# Reemplazo XR-2206 para modualcion FSK, por uno de frecuencia mas alta



## kidpambele (Nov 2, 2010)

Buen dia;

En este momento estoy desarrollando un proyecto de tansmision de voz por medio de la modulacion FSK, necesito acondicionar la señal de voz (sin problema), muestrearla a 8000 muestras por segundo (mediante un PIC) y luego ingresar la señal digital al modulador FSK. 

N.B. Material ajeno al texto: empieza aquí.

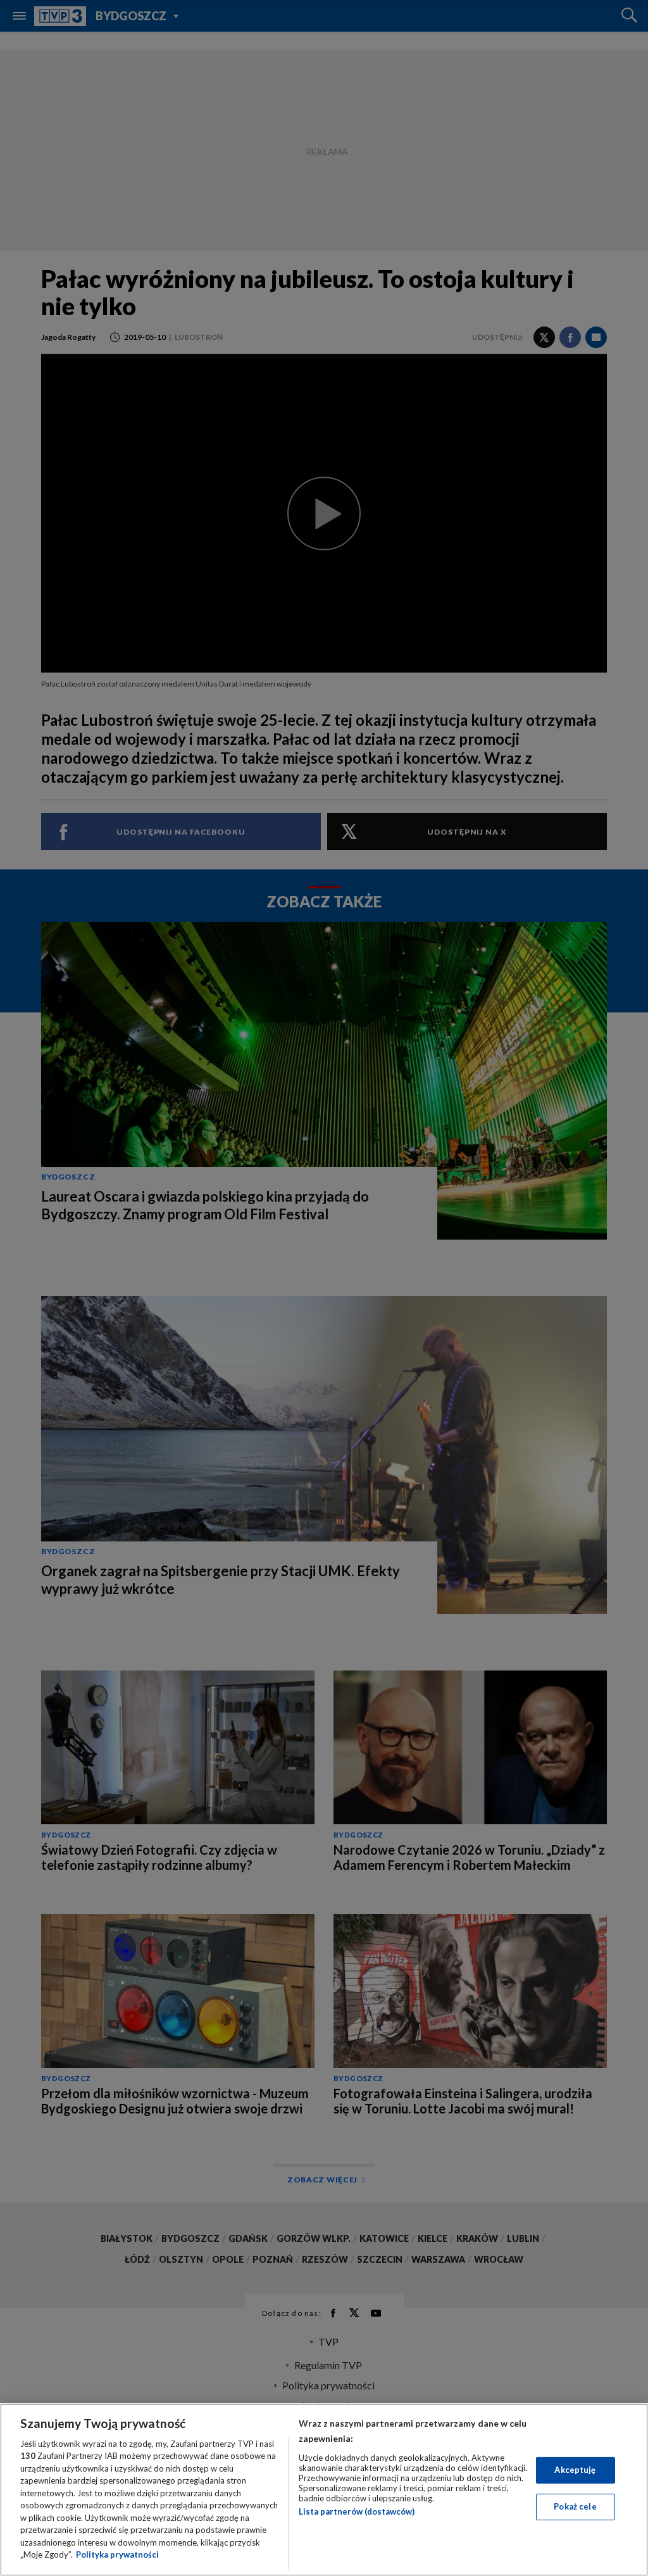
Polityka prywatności (117, 2554)
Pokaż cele (575, 2506)
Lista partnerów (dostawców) (356, 2511)
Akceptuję (574, 2470)
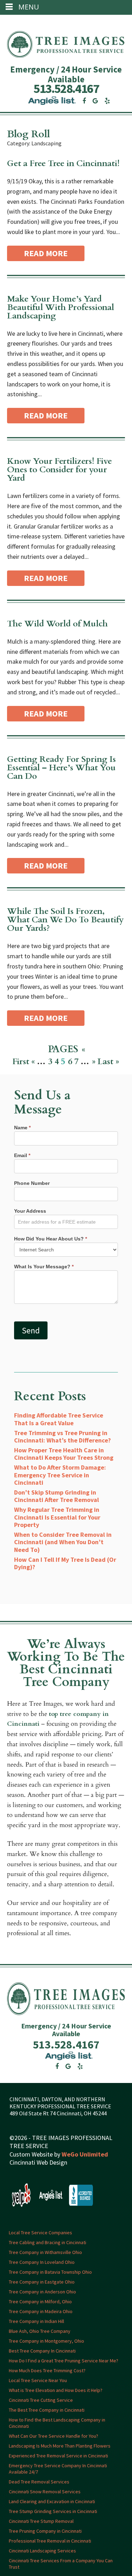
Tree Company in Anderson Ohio (42, 2291)
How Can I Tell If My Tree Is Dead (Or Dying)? (65, 1563)
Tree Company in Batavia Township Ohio (50, 2272)
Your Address (30, 1211)
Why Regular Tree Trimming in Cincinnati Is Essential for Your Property (57, 1517)
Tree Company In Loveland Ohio (42, 2262)
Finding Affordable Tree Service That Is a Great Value (58, 1419)
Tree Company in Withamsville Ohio (45, 2252)
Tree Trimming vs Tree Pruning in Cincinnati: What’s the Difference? (62, 1437)
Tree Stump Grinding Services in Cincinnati (53, 2511)
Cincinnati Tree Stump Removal (41, 2521)
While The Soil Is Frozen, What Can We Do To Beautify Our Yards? (65, 919)
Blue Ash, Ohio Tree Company (39, 2331)
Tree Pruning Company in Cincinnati (45, 2531)
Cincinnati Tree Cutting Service (41, 2400)
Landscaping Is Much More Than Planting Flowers (60, 2446)
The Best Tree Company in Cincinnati (46, 2410)
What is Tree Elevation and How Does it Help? (55, 2390)
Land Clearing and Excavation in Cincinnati (52, 2501)
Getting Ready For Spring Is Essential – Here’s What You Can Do (61, 767)
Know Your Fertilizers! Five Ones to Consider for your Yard (59, 469)
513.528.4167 (66, 88)
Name (22, 1127)
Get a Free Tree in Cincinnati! (63, 163)
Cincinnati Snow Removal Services (45, 2491)
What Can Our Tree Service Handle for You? (53, 2436)
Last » (108, 1061)
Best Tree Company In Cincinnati (42, 2351)
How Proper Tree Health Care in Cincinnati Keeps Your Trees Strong (63, 1454)
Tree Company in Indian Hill (36, 2321)
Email (22, 1155)
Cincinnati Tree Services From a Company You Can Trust (61, 2563)
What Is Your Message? (44, 1266)
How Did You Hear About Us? (50, 1239)
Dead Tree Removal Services (39, 2482)
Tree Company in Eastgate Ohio (42, 2282)
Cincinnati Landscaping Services (42, 2550)
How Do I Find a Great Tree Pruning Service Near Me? (63, 2360)
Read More (46, 253)
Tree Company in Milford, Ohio (40, 2301)
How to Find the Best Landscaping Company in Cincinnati (57, 2423)
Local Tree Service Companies (40, 2232)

Inicialmente iva a utilizar el integrado XR-2206, pero este es realtivamente lento para modular los unos y ceros que me entrega el PIC, ¿alguien tiene conocimiento de un algun integrado que sea analgo al XR-2206 pero de alta frecuencia? o que otro modulador FSK puedo utilizar para este proyecto.

Muchas gracias.


----------



## Frank1977 (Nov 27, 2010)

el 8038 no se si te podria valer...


----------



## Fogonazo (Nov 27, 2010)

Tanto el XR2206 como el XR8038 son caros y poco aptos para hacer modulación FSK, salvo que sea en bajas frecuencias.

Fusca información sobre el empleo de un IC comercial PLL configurado como OFV y que pueda trabajar a la frecuencia que necesitas.
*CD54HC4046A*
O mas extremo:
*AD800/AD802*


----------